Bu röportajlar daha sonra kitaplaştırıldı. (*)
TGC’nin 92 sicil numaralı üyesi ve ilk genel sekreteri Bedii Faik’in o röportajından bir bölümü, kendileri gibi düşünmeyenleri karalayan bir kuşağın hâkim olduğu Babıâli’ye ders olsun diye yayımlıyorum:
“Cemiyetin ilk büyük ve güzel hareketi İsmet (İnönü) Paşa’ya demokrasi tarihinin ilk basın toplantısını yaptırmasıdır.
Dolmabahçe Sarayı’ndaki o basın toplantısı adımızı kamuoyunda pekiştiren ,damgasını vuran bir girişimdi. ‘Millî Şef’likten vazgeçmeye karar veren İnönü’ye o basın toplantısını yaptırmak büyük başarıydı.
Basın toplantısı sarayda yapıldığı için ben davetiyelere koyu renk elbise giyilmesi notunu düştüm.
Biz toplantı kararı alınca Demokrat Parti’yi (DP) tutan Son Posta gazetesinin sahibi ve DP milletvekili Selim Ragıp Emeç ‘Cemiyetimiz İsmet Paşa’nın oyununa geliyor.’ diye başmakale yazdı.
Ben de DP’yi tutan Tasvir gazetesindeydim.
Yine Son Posta’da yazan Ref’i Cevad Ulunay ‘Cemiyetten bir davet aldım.
Ama katılmama imkân yok.
Çünkü benim bir takım açık renk elbisem var.’ diye yazdı.
Biz o zamanlar cemiyette bir karar almıştık.
Yönetim kurulundaki yazarlar yazılarında cemiyetle ilgili yazmayacaktık.
Ama ben çaresiz kalarak ‘Aman üstat, ne düşünüyorsunuz.
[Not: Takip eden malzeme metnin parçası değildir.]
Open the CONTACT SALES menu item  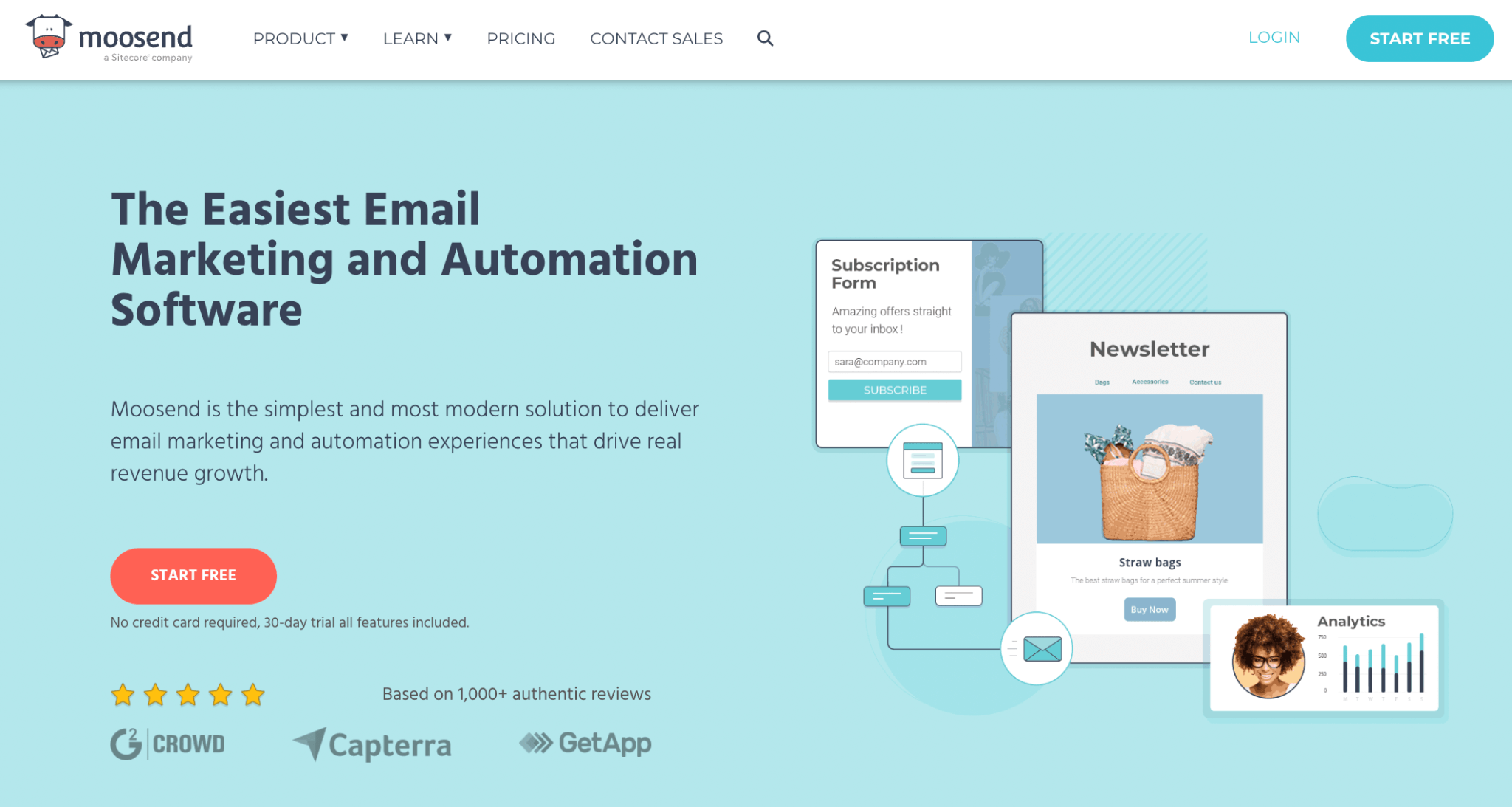[656, 39]
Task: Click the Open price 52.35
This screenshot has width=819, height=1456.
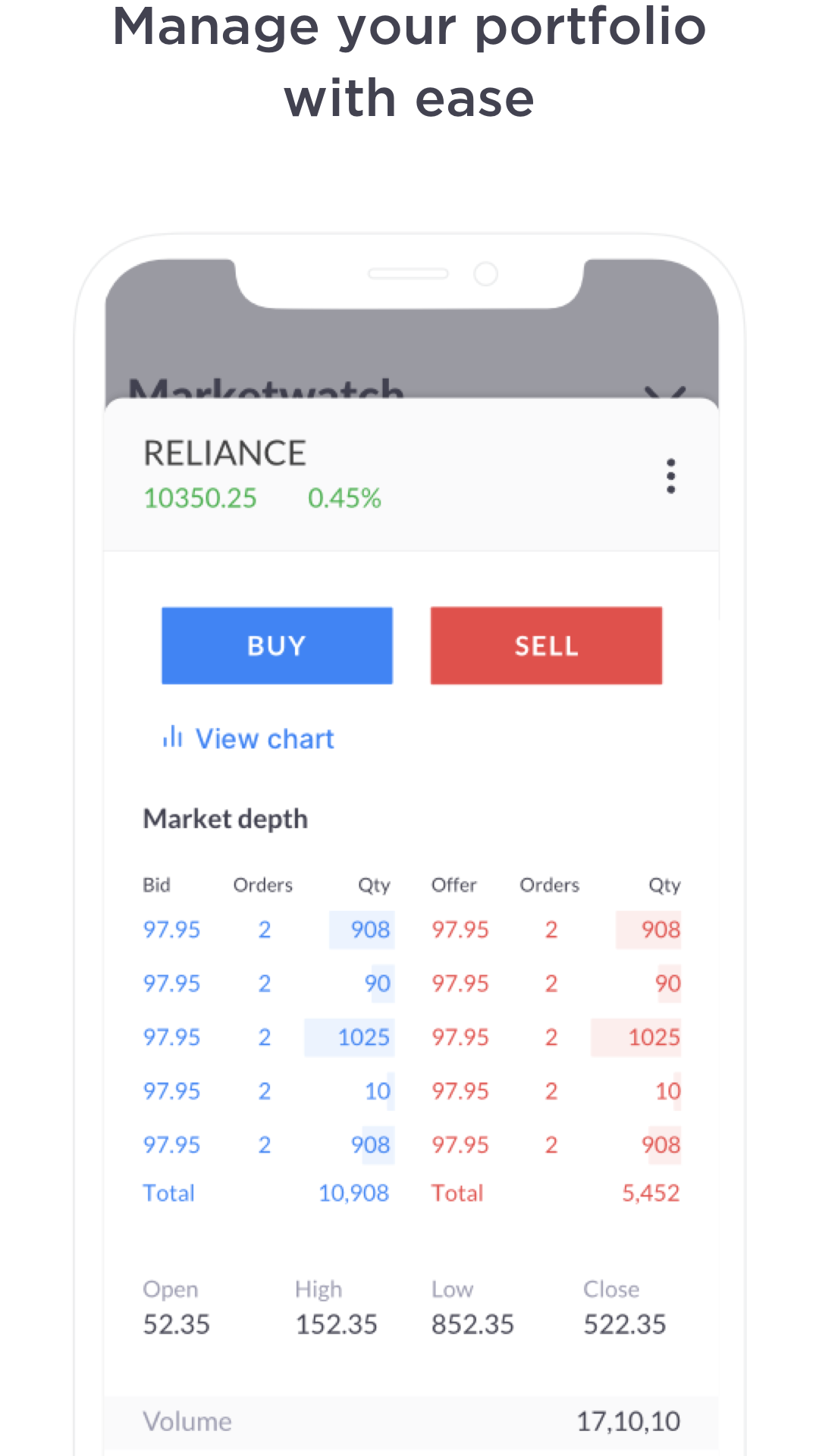Action: 176,1325
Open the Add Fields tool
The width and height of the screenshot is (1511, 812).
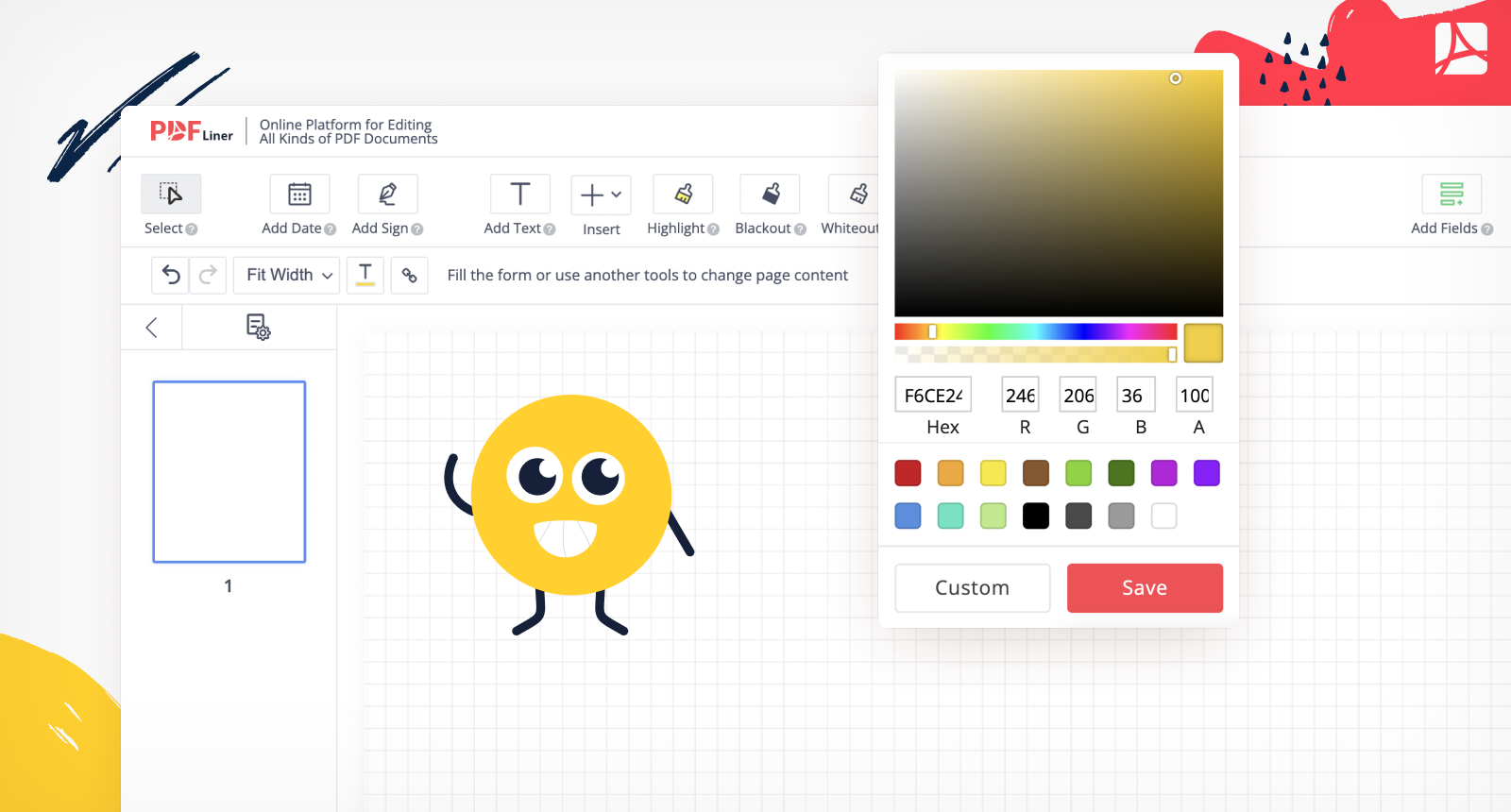[x=1452, y=194]
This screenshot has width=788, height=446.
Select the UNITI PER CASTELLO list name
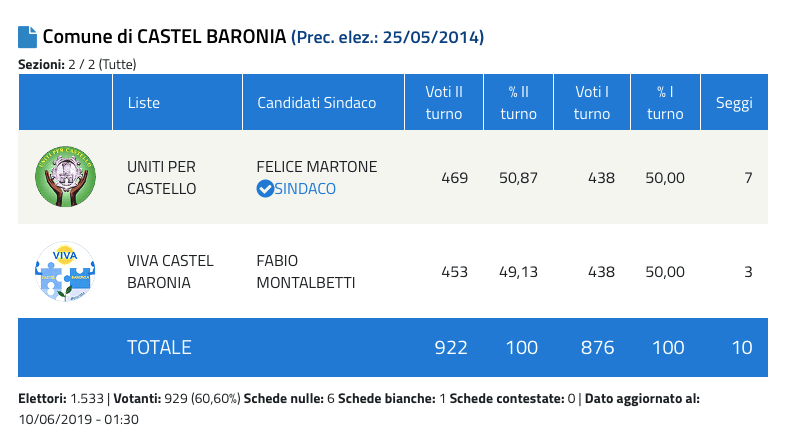161,177
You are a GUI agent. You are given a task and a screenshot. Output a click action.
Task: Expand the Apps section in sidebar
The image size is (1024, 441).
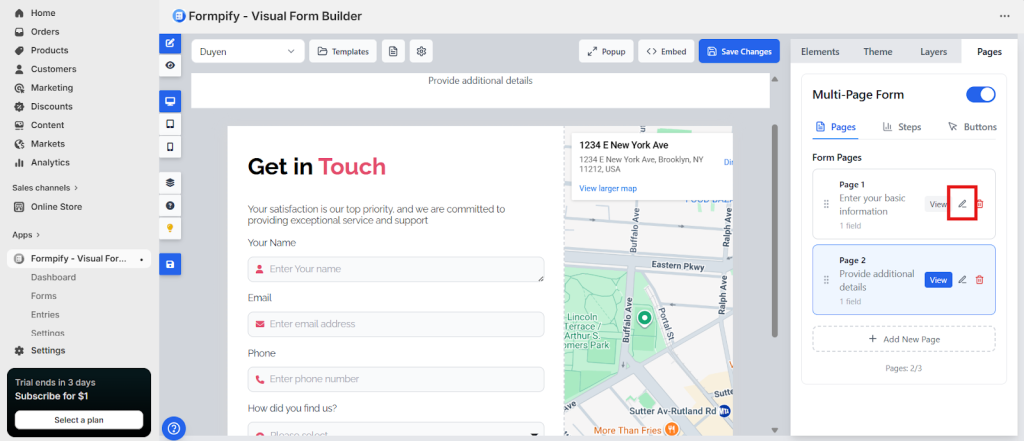pyautogui.click(x=26, y=235)
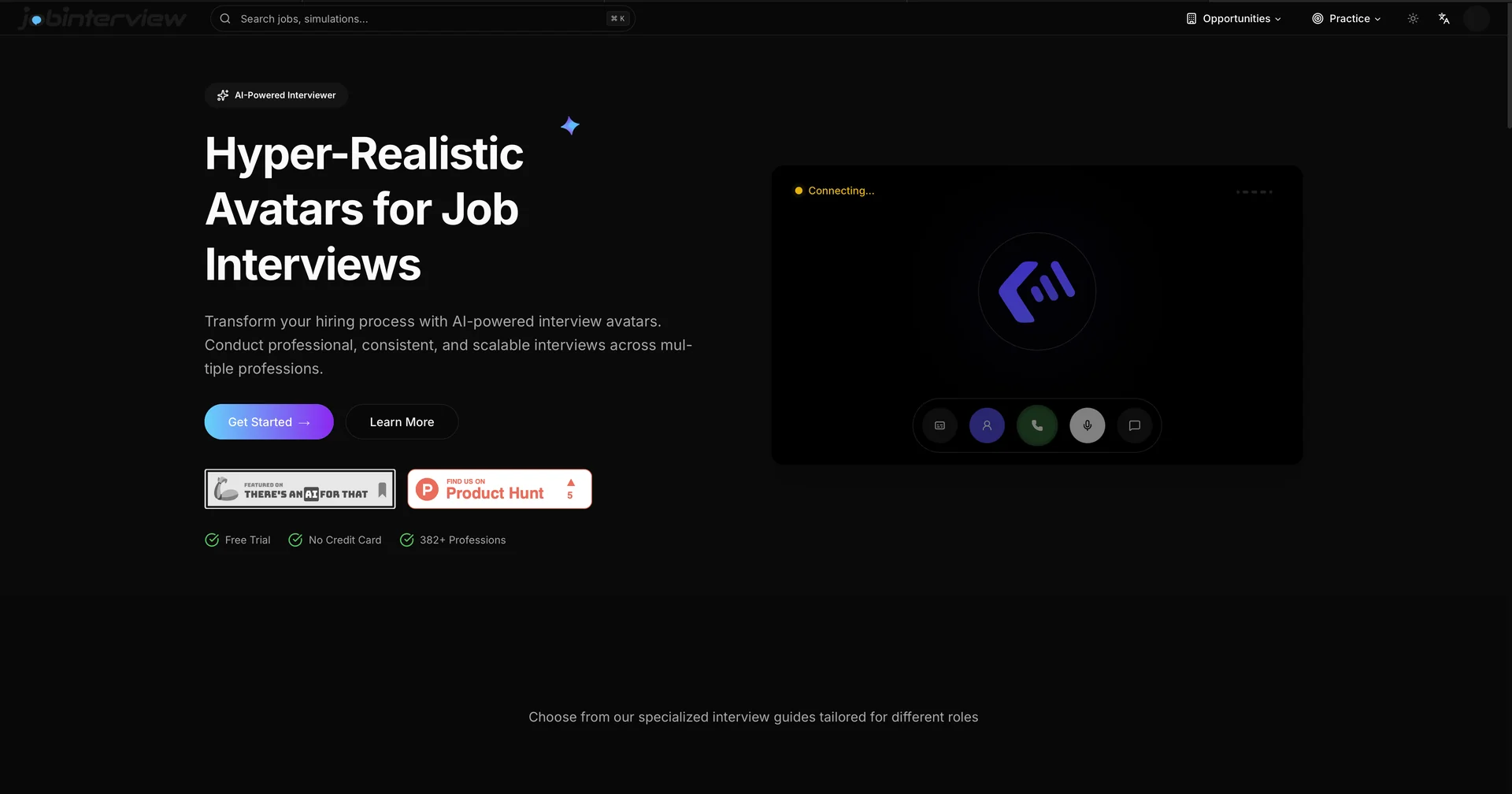Click the AI-Powered Interviewer badge
1512x794 pixels.
tap(276, 95)
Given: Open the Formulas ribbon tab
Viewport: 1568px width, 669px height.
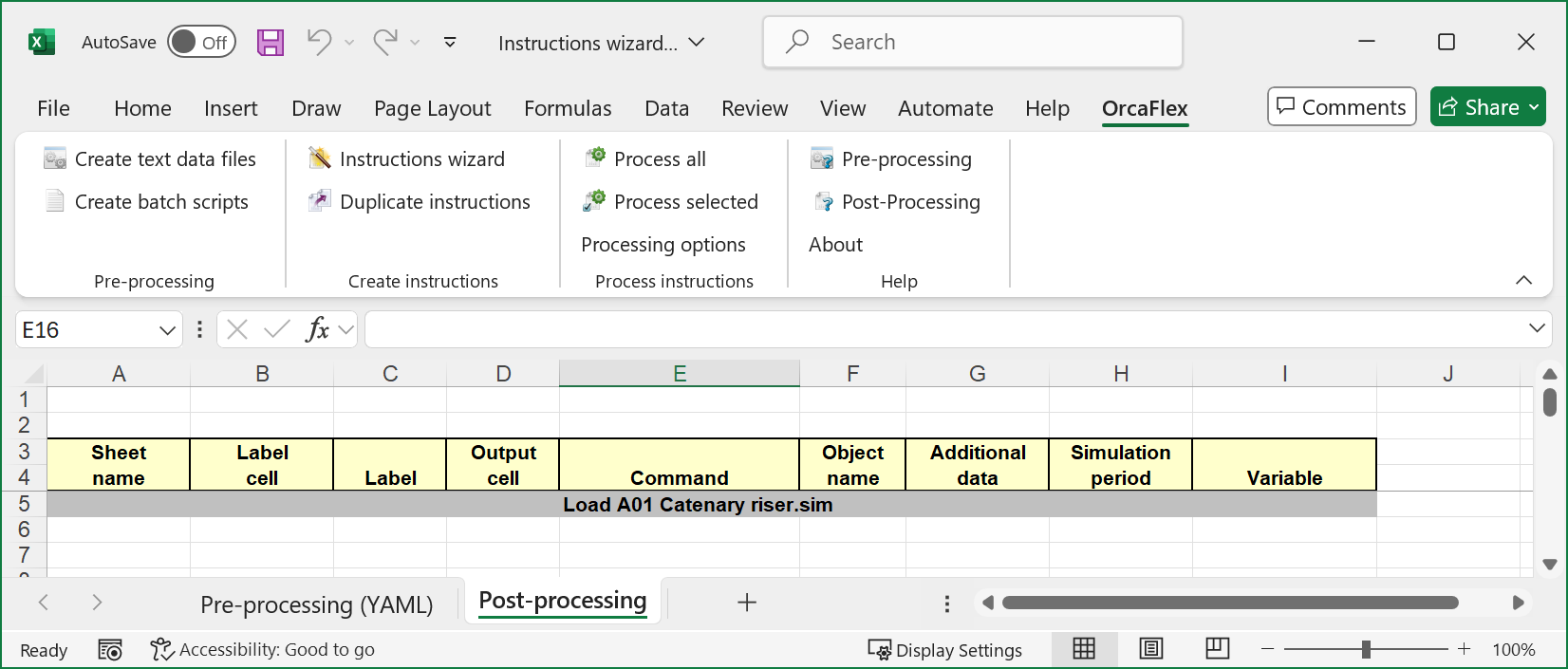Looking at the screenshot, I should [568, 108].
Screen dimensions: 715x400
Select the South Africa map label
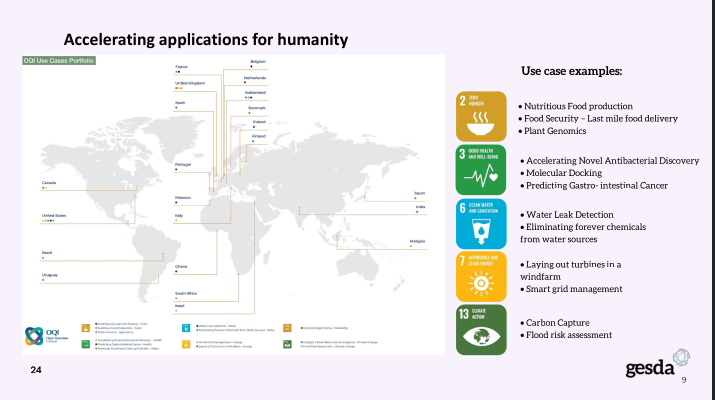[x=187, y=293]
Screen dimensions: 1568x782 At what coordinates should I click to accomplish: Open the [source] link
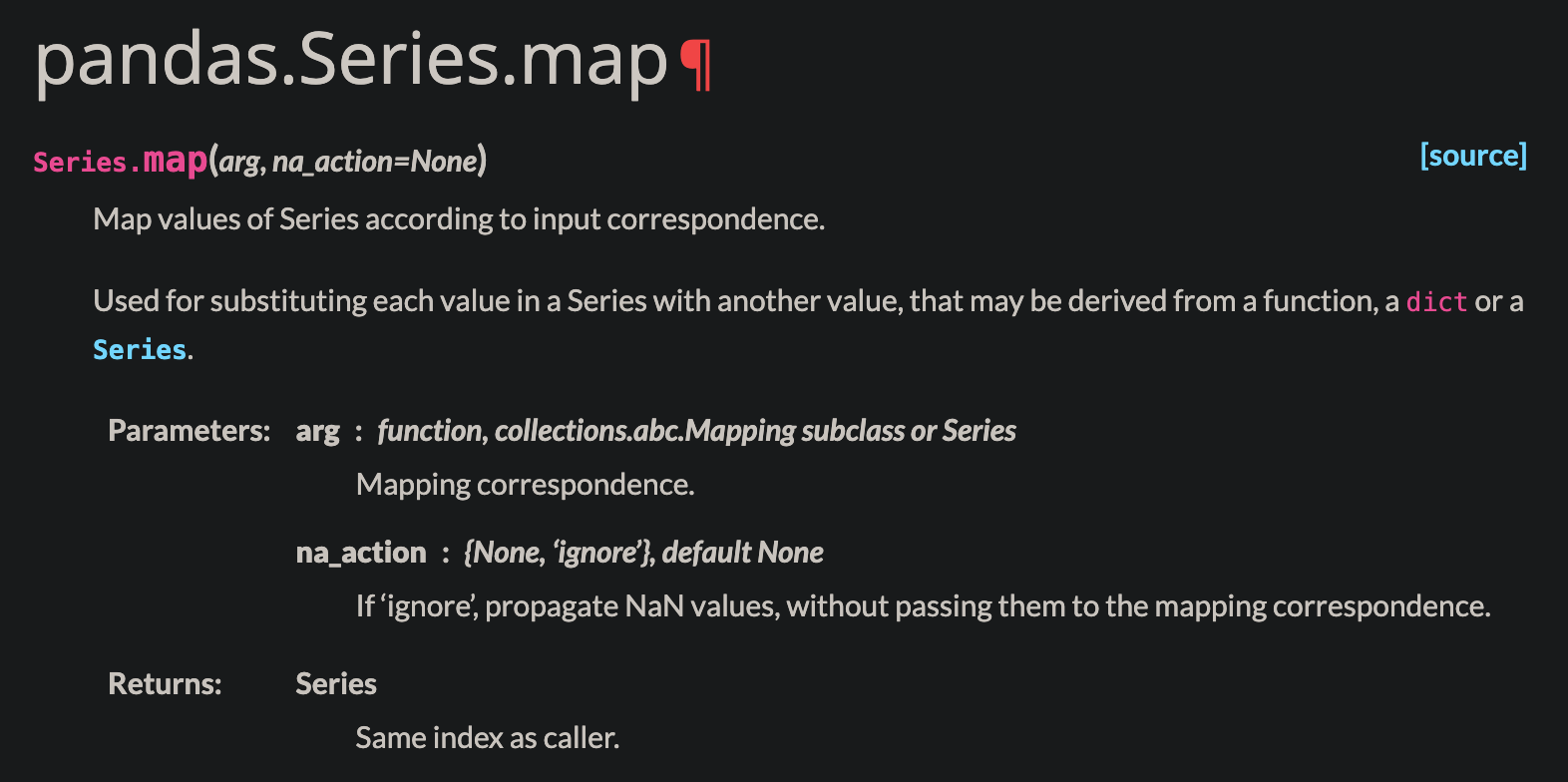tap(1473, 156)
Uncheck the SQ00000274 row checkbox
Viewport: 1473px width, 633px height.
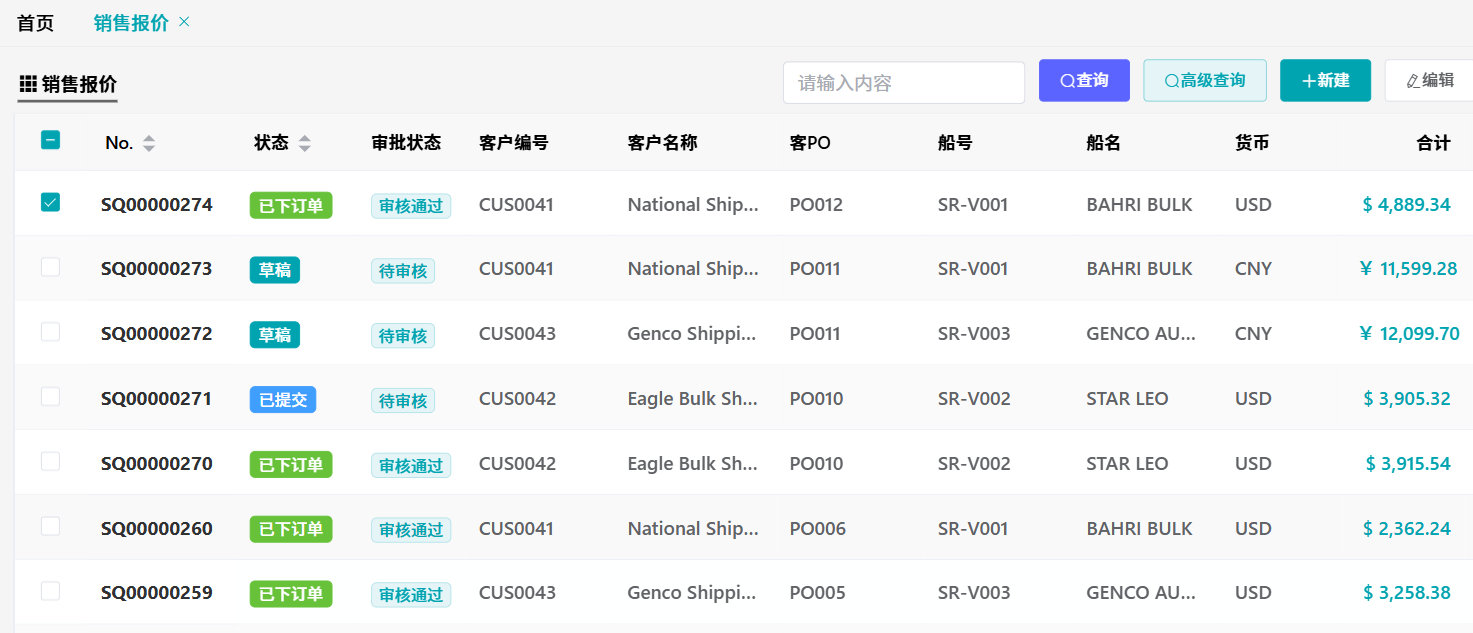pos(50,203)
Sizin on parmağınızda on kara. Elini bir sürüverirsin siyah olur elbisen.’ diye yazdım.
Cemiyette toplantıya gittim, arkadaşlarımdan özür diledim.
Burhan Felek ‘Yazın o kadar güzel ki kuralı çiğnemeye değer.’dedi.
O akşam tiyatroya gittim.
Birden “Gel… Gel..” diye bağıran Ulunay’ı gördüm.
Bana sarıldı, yazımın çok güzel olduğunu söyledi.
Ulunay’ın bu davranışı bir müsamahayı, bir espriye katlanmasını gösterme açısından çok güzeldi.”
……..
(*) 55 YILIN TANIKLARI/Türkiye Gazeteciler Cemiyeti’nin Kuruluşunu Yaşayanlar Anlatıyor. BAS-HAŞ.İstanbul, Ağustos 2001.